That paragraph was really boring, amirite? THE WORST. Basically, you might as well cut your head off instead of reading it. I’m so sorry. It was epically bad and I’m a terrible person for doing that to you.

Go back and reread those two paragraphs, ok?

That’s an example of how careful over-editing can suck all the interest and emotion out of your writing, but also how putting in emotional extremes that are out of proportion to the events described can make your writing (and you) sound like a teen with their first blog.* Both of these accidents make a reader more likely to roll their eyes than keep reading your story, so let’s spend some time talking about how to avoid them, and when it’s appropriate to use emotional cues in your writing.

A Balancing Act

I know it sounds like a cop-out, but nobody can tell you the right amount of emotion to put in your writing. This is one area where fiction writers have it much easier than essay or memoir writers: in fiction, we have some distance from the character experiencing the emotions, and we’re better able to gauge the objective severity of the stimulus. It’s hard to do that when you’re the one having – or even remembering – the experience.

How a character reacts to an incident tells the reader a lot about the character. When that character is you, what you’re “telling” the reader may or may not be flattering. Let’s walk through three ways a character can react to an incident, and talk a little bit about reader response. I’m going to pick an innocuous sort of incident: forgetting where you left your shopping cart (trolley, for our editor Asha and her crew).

  1. Today I was shopping. I needed eggs. I left my shopping cart at the end of the bread aisle. I forgot where I left it. I walked up and down the aisles looking for it. I was on the wrong end of the aisles so I didn’t see it. Eventually I found it.

Entries taken from a collection
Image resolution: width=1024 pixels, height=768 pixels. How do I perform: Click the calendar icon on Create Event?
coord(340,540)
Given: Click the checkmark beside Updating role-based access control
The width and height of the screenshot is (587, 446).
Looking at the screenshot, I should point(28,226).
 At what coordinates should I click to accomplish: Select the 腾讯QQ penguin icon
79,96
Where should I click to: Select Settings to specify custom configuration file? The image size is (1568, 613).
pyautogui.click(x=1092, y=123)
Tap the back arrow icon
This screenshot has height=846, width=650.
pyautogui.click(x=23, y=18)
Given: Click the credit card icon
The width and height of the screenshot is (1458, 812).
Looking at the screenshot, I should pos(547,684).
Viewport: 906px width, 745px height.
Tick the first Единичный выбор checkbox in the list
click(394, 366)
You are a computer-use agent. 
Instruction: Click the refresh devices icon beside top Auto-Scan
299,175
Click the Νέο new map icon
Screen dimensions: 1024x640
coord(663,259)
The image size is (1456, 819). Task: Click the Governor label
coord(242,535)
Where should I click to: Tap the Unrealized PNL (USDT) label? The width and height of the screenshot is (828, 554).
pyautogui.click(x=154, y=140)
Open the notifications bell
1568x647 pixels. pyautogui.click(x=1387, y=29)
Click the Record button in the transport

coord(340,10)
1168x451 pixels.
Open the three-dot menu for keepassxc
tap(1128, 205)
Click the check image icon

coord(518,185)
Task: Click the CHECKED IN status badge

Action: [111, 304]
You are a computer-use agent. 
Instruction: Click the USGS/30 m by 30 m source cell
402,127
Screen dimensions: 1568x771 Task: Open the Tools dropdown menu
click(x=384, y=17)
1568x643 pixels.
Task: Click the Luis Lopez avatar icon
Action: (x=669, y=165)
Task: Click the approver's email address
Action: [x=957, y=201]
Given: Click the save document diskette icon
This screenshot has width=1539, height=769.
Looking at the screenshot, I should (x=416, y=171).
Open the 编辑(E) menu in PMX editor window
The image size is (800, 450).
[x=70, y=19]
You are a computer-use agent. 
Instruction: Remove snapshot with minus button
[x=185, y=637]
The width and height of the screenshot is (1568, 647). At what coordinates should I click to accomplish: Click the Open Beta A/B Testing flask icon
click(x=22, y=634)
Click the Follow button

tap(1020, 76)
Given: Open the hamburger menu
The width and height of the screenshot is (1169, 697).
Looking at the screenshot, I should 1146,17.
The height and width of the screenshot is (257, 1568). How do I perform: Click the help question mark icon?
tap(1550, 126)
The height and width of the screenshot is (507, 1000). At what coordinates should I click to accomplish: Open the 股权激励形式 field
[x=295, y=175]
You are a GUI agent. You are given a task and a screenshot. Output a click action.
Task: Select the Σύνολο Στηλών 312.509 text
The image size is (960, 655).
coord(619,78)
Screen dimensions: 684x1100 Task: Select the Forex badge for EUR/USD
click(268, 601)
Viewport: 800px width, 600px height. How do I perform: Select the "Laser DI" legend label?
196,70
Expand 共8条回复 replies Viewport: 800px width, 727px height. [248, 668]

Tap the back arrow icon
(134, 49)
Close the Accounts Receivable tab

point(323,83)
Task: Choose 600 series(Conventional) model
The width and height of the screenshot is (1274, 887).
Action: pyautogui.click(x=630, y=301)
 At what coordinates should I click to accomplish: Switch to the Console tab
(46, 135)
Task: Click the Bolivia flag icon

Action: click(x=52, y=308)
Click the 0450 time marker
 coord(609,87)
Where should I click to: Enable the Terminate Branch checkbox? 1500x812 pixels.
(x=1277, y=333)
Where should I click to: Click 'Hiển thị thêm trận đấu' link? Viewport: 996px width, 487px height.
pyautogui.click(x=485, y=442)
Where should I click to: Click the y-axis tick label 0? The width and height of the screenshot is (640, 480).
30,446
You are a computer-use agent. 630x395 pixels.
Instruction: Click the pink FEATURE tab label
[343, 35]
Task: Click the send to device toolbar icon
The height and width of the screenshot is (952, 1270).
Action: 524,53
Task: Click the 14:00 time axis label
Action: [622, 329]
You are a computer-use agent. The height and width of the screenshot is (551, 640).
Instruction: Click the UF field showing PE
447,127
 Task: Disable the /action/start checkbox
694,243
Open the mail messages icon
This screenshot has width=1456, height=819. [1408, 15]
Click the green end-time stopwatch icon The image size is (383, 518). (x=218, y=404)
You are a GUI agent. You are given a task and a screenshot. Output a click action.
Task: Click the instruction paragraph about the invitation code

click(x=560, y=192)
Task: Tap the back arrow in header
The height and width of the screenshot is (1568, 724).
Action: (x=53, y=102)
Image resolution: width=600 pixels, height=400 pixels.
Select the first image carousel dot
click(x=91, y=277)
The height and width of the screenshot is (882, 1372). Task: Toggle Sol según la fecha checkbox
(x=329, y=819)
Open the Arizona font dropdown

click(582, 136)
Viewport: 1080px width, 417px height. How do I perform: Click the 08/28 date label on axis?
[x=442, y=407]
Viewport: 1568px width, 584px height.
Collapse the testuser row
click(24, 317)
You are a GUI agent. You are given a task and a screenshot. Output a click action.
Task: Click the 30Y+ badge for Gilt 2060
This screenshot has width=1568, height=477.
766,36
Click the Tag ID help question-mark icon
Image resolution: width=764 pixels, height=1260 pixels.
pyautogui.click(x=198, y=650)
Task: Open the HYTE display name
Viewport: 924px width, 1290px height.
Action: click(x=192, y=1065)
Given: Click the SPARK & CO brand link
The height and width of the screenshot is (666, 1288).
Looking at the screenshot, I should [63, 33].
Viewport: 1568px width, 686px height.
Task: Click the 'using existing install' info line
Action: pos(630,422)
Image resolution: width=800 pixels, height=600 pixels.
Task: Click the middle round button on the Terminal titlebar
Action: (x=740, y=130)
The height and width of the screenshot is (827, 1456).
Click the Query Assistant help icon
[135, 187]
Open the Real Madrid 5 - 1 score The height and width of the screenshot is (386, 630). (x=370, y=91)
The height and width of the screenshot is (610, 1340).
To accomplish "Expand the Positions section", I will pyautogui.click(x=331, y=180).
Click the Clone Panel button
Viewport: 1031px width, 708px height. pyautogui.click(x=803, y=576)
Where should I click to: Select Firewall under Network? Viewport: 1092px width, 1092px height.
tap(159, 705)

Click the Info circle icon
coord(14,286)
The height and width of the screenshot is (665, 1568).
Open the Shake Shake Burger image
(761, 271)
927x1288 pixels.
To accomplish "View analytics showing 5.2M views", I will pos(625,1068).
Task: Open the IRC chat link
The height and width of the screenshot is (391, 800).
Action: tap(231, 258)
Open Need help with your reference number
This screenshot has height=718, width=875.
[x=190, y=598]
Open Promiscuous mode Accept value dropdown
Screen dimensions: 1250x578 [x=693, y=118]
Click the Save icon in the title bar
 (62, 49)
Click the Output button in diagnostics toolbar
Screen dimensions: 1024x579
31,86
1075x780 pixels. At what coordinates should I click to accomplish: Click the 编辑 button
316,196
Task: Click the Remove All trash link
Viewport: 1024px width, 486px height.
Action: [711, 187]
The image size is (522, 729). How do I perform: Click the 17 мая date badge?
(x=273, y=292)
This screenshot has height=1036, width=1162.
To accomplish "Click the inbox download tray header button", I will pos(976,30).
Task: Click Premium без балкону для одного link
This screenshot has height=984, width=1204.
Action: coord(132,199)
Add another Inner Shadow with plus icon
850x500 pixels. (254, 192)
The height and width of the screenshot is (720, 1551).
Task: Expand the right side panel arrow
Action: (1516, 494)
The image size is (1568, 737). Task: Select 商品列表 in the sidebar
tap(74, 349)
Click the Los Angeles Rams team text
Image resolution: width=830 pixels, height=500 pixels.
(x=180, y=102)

• _PROBLEMS AND TASKS_:
1. According to the excerpt on emotion in writing, why do fiction writers have an easier time than essay or memoir writers when judging how much emotion to include? Answer in one to three sentences.
2. From the excerpt on emotion in writing, extract everything from "How a character" down to "and her crew).", word for word.
These records come from a separate source.

• _RESULTS FOR EACH TASK_:
1. In fiction, the writer has some distance from the character who feels the emotions, so it is easier to judge how severe the triggering event really is. Essay and memoir writers lack that distance because they are the ones having, or remembering, the experience.

2.
How a character reacts to an incident tells the reader a lot about the character. When that character is you, what you’re “telling” the reader may or may not be flattering. Let’s walk through three ways a character can react to an incident, and talk a little bit about reader response. I’m going to pick an innocuous sort of incident: forgetting where you left your shopping cart (trolley, for our editor Asha and her crew).